I really struggled to get through this book, coming back to it multiple times over a period of years trying to find the right headspace to read these poems. I finally made it through, but this book is dense: dense with content, dense with ideas, dense with references, and the mix of poetry and prose means there are simply a lot of words on each page. I found it all a bit overwhelming and confusing and I zoned out pretty easily throughout this book. It’s the kind of work I’d recommend as a women’s studies textbook, and not to the average lover of poetry or queer lit.
gottlieb creates a universe that's so uniquely new. drawing on literature and its characters, on history and people through all time, she works some real magic when kissing dead girls. she experiments so much! i love it! using interviews and dialogue snippets and melting them into something different and new and Good and most of it is raw and ugly, even gory, but there's still a softness, and, despite it all, some kind of hope. some kind of fuckin' hope.
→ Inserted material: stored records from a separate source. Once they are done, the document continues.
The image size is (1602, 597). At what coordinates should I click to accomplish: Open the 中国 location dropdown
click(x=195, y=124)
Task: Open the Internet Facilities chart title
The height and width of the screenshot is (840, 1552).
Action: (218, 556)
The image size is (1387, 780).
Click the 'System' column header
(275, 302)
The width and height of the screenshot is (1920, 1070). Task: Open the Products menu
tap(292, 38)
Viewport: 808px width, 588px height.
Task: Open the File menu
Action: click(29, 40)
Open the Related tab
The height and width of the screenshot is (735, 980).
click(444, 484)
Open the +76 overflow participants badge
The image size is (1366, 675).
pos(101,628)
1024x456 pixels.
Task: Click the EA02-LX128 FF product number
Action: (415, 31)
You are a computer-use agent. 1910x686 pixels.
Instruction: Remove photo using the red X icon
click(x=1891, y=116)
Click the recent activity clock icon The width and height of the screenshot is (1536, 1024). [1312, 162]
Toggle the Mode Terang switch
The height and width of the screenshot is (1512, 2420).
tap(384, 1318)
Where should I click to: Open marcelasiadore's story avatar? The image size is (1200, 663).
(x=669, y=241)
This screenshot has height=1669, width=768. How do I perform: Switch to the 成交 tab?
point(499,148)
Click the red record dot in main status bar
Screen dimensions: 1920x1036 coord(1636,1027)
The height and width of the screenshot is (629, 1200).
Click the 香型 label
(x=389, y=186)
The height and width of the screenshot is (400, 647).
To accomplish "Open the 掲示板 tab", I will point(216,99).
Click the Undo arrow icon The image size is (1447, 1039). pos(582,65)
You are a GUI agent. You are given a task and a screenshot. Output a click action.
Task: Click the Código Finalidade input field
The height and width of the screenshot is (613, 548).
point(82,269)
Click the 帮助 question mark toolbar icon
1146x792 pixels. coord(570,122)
This was a challenging read, but in a good way. Not often do you find poems that really evoke physical sensations. My stomach hurt with discomfort and anger and sadness at different points throughout. The poem “the whole world is singing” broke me; I’ll never forget it. Very queer, very dark, very intense, very explorative. I doubt I’ll ever find a book quite like it.
I really admire Gottlieb, and her creativity, her unique way to turn history and the patriarchy in on itself, blow it up, and take control. This was no different.
it's not really short stories. it's more like short pieces and poems intermixed with unclassifiable stuff. the entire thing is like walking into an art gallery. a lot of the pieces are based off something already in the world, an interview, a book, a painting. like any art gallery exhibit, there's stuff i love, stuff that's ok or not very good, and stuff i just plain don't get.
I really liked Final Girl. I think she's awesome, and maybe I just need to read poetry much differently and more slowly than I do. Also if it was called experimental fiction, would I be way more into it and willing to take the time to read and re-read? Probably. I'm a dick like that.
I hate to say it, but I really just didn't get it. I think I really enjoyed maybe one of the poems in the book, but the rest just weren't for me. I either had no idea what the author was saying or I was repulsed by it.
Absolutely loved it. The poems were all fresh and provocative, so beautifully written. Vivid prose and verse. Several of the poems touched me quite profoundly. I cannot wait to read more of Gottlieb's work.
For some reason, this collection did not have the same impact as Gottlieb's others I that have read recently. I walked away feeling quite disappointed by it.